Turns out there's no actual obligation to hold hands as you walk around Le Meridien Bora Bora. That was a relief: arriving, as marriage lifers, at a place associated with young love, we were afraid of imposter syndrome; but I'm pleased to report that's not the case. In fact, the only disadvantage to being long in the tooth at this luxury resort is that you can get a lot of coconut stuck in there.
In every other respect, however, the resort, and the whole island, are totally predictable and awash with cliches. They start even before you arrive: like "breath-taking". On the approach by air from Tahiti Nui, I watched as the reef came into view, then the lagoon, then the green of the central island — and then, quite literally, gasped in astonishment as the skyline went suddenly vertical with the appearance of Mt Otemanu, a dramatic 727m volcanic peak.
It's also hard to bite back the phrase "tropical paradise" when you land at an airport situated on a tiny motu surrounded by luminous turquoise sea flitting with colourful fish.
Having to take a boat to our hotel? And then a golf cart along a lengthy pontoon to our accommodation? Talk about corny. Naturally, it was an over-water bungalow. Thatched roof, big bed draped with mosquito net curtains, glass floor panels, spiral staircase from the deck down to the warm waters of the shallow lagoon: no cliche left behind.
The thing about such stereotypical features is, of course, that they're there precisely because they work so well and are so very, very enjoyable. Omit a single one, and I'd have felt truly miffed.
Deprivation is not, fortunately, a Meridien thing: ask the couple celebrating a special occasion with a torch-lit dinner on the beach and their own personal musician perched on a stool nearby. Or the delighted woman swimming alongside a recuperating green turtle in the resort's rehabilitation sanctuary. Or even us, effortlessly fitted at the last minute on to the boat attending the final stage of the Hawaiki Nui Va'a race, and afterwards transported by conjured-from-nowhere jetski to join our pre-scheduled 4WD island tour.

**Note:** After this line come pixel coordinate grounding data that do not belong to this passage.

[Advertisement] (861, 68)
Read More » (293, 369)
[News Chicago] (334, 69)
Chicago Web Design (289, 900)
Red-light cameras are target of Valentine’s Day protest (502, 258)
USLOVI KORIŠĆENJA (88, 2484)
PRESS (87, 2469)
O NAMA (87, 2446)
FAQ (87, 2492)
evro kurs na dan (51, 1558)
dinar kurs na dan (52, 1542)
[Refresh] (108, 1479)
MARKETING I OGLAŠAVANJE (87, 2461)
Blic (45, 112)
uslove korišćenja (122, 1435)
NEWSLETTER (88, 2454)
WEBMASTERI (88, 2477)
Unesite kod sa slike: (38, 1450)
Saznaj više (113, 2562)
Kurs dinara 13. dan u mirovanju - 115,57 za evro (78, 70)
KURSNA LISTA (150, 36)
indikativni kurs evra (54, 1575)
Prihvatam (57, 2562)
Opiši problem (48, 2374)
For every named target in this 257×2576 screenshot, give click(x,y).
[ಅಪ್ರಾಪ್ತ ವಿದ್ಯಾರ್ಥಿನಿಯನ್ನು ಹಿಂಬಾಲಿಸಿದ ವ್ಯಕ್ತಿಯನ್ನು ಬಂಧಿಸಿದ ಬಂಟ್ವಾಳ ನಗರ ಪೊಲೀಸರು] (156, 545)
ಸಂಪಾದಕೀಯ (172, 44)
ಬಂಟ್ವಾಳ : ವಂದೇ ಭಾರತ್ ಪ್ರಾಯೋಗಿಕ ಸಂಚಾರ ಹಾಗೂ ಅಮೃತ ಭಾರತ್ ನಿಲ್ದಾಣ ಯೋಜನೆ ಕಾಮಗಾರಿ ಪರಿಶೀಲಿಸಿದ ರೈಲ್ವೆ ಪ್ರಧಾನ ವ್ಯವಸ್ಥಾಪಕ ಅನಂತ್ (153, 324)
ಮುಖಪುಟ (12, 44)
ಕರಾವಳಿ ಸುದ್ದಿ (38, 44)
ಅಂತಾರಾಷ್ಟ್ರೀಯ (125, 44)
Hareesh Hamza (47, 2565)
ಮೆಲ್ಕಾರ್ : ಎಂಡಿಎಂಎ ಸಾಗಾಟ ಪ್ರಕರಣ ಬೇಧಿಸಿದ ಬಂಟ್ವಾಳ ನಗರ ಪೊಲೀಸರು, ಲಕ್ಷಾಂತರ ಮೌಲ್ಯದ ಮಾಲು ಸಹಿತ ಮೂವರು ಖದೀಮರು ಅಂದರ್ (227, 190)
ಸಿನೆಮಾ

Sharing the ride around the island's 32km of ring road with an American couple — with some detours up precipitous crumbling roads for impressive views — we did however feel a bit like gooseberries.

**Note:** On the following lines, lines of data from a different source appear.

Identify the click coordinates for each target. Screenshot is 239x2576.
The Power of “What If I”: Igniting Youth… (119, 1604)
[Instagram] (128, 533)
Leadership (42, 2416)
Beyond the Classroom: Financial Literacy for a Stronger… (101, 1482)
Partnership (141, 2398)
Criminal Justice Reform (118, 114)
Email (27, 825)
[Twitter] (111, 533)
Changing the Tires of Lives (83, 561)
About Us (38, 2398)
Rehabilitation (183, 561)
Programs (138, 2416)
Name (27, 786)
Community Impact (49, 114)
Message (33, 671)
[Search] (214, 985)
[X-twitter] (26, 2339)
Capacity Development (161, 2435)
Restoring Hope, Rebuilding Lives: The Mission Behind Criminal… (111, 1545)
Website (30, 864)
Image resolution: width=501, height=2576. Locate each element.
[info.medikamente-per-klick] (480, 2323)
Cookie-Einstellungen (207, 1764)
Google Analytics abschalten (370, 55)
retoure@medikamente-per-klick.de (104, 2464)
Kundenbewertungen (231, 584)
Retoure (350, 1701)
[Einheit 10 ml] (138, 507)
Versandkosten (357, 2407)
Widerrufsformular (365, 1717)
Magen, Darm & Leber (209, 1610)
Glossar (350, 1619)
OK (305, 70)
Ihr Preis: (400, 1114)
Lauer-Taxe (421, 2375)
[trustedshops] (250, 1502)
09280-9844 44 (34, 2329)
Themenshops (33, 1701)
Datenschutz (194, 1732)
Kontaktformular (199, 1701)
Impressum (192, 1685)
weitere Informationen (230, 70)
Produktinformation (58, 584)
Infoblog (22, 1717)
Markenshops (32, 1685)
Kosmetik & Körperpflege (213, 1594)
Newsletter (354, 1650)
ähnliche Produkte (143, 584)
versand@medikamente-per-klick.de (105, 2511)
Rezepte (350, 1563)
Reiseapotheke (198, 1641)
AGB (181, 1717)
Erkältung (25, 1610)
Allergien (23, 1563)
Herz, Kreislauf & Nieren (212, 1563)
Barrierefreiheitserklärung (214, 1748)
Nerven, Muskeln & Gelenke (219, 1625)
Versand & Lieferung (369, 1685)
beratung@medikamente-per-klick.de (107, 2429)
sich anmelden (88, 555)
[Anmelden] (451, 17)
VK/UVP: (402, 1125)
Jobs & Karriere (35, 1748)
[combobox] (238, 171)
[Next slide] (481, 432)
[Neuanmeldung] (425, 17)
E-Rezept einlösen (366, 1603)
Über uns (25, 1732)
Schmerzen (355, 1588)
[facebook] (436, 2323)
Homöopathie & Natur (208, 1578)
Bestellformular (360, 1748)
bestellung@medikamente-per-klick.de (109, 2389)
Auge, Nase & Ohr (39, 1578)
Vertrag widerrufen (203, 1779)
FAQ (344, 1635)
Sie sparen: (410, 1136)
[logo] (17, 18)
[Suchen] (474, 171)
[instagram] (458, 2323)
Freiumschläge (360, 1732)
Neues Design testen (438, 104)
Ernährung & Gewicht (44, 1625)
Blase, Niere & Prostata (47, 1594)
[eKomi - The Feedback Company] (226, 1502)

"We owe this all to the GIs," said the guide unctuously, gesturing at the busy commercial wharf, the airport runway, the road itself, eight rust-red cannons pointing incongruously out over a postcard tropical paradise; and referencing too much local DNA. The Americans accepted the gratitude smugly; but paid their dues by being the only ones to get their wallets out during the obligatory craft workshop visit.
Having now been over, on and in that astonishing lagoon, it was time to complete the set by going under it too. And if that wasn't enough, to do it in the company of sharks. First on this day trip, though, came the rays: officially stingrays, their barbs had been removed — a painless procedure, I was assured, like removing a rose thorn — so they were no more threatening than the old rubber squeegees they felt like. There was still plenty of shrieking, however: having a metre-wide ray slither up your body will do that every time.
The second stop was like leaping into an aquarium, so crowded was the water with fish of all sizes, colours and patterns, and snorkelling through them was a sheer delight. Outside the reef, however, at the shark swim, there was no forgetting that these were proper sharks. Admittedly inoffensive black-tipped reef sharks, still they were everywhere; and below them, cruising sinisterly on the bottom, were much larger lemon sharks, well over 3m long. "Not thought to be a large threat to humans," Wikipedia informed me later, less than reassuringly.
The only eating that happened, happily, was on a tiny motu where we did our best with a generous buffet of poisson cru, and barbecued beef and lamb from New Zealand, among other deliciousness. There was entertainment with coconuts and the tying of pareus, leaving us all in the mood to relax and enjoy the cruise back while cheerful guide Mana sang and played the ukulele, steering the boat with his bare feet.
All that was needed to cap off a perfect day was to sit by the infinity pool, clinking drink in hand, and watch as the sun dropped behind Otemanu, its silhouette even more imposing than its daytime incarnation. Subtle lighting came on, there were seductive smells drifting from the lagoon-side restaurant where tiny mullet cruised in the clear water, and the friendly staff were looking forward to their dance display afterwards.
Best of all, though? Lying in bed listening to the rustle of thatch above and the lapping of water beneath. Nothing original there.
Getting there: Air Tahiti Nui flies 3 times weekly from Auckland to Papeete and also flies from Papeete to Bora Bora.
Staying there: Le Meridien has over-water and beach-front bungalows
Further information: See tahiti-tourisme.com.au.